╭─ Aangeleverde tekst
De wet diverse bepalingen inzake gezondheid die op 24 november in het Staatsblad verscheen wijzigt onder meer art. 21 van de ziekenhuiswet. Daarmee krijgt de hoofdarts van een ziekenhuis bijkomende bevoegdheden om de kwaliteit en veiligheid van de zorgverstrekking in het medisch departement te garanderen. Hij is dus niet langer een scheidsrechter zonder fluitje. Daarop pikt het webinar medische raden in dat Bvas organiseert op 14 december aanstaande.
Er worden de hoofdarts wettelijke instrumenten aangereikt om het medisch beleid te handhaven, naast de organisatie en de coördinatie ervan.
De hoofdarts zal in het bijzonder kunnen beschikken over twee handhavingsbevoegdheden waardoor hij zijn maatregelen afdwingbaar kan maken.
De hoofdarts krijgt de bevoegdheid om aan een ziekenhuisarts een waarschuwing te geven wanneer hij oordeelt dat het medisch aspect, de zorgkwaliteit of de patiëntenveiligheid dat rechtvaardigen. De waarschuwing wordt schriftelijk gegeven.
╰─
╭─ Gegeven gegevens
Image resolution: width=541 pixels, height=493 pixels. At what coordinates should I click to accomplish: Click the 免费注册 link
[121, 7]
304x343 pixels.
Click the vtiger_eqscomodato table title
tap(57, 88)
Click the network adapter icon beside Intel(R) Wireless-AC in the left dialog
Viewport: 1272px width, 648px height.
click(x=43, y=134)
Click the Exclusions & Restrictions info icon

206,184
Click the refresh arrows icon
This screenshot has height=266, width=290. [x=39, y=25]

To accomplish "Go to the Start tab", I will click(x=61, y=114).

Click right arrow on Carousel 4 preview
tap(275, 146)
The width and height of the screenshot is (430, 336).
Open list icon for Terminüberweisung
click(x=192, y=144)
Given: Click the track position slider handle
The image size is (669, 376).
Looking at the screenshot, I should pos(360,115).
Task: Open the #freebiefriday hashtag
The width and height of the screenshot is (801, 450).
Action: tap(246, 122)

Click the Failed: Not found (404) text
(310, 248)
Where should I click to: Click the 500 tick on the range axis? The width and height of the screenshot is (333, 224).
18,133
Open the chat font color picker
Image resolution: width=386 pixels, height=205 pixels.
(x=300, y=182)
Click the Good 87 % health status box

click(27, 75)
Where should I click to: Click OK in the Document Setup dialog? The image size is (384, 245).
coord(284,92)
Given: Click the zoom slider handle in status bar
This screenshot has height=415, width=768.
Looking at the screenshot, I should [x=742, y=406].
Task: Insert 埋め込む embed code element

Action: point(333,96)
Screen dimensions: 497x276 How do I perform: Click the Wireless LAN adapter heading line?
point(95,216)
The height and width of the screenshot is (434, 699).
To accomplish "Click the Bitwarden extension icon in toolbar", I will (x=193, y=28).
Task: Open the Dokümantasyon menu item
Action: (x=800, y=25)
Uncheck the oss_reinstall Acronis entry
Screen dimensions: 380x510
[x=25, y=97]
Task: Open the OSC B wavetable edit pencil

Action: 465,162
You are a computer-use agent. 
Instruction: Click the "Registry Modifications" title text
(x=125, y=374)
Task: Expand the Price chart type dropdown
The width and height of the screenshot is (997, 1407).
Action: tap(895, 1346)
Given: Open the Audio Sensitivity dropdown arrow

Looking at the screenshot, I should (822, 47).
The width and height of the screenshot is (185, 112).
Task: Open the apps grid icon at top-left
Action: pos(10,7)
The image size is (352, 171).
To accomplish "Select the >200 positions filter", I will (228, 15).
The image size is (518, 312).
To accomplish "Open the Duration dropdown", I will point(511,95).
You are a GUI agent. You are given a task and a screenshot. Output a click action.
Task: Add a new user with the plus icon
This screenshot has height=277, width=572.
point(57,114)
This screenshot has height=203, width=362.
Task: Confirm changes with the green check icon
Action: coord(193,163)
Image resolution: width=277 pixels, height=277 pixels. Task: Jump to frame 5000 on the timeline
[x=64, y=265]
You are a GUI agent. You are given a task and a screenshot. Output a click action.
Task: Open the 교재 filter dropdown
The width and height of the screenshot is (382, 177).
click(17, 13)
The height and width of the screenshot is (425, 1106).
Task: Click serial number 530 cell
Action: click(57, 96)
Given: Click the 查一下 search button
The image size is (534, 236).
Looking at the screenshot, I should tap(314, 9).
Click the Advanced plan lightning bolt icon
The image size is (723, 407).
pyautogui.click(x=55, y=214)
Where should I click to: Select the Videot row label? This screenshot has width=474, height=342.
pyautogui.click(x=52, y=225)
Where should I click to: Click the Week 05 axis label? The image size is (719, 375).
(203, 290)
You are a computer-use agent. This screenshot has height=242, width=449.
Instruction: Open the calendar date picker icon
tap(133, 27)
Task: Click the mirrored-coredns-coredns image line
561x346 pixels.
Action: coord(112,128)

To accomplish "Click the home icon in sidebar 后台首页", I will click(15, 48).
╰─
**Opdracht A:** In welke vorm wordt volgens de tekst over de bevoegdheden van de hoofdarts de waarschuwing aan een ziekenhuisarts gegeven?
**Opdracht B:** Neem uit de tekst over de bevoegdheden van de hoofdarts letterlijk alles over vanaf "De hoofdarts zal" tot en met "wordt schriftelijk gegeven.".

**Antwoord A:** Schriftelijk.

**Antwoord B:**
De hoofdarts zal in het bijzonder kunnen beschikken over twee handhavingsbevoegdheden waardoor hij zijn maatregelen afdwingbaar kan maken.
De hoofdarts krijgt de bevoegdheid om aan een ziekenhuisarts een waarschuwing te geven wanneer hij oordeelt dat het medisch aspect, de zorgkwaliteit of de patiëntenveiligheid dat rechtvaardigen. De waarschuwing wordt schriftelijk gegeven.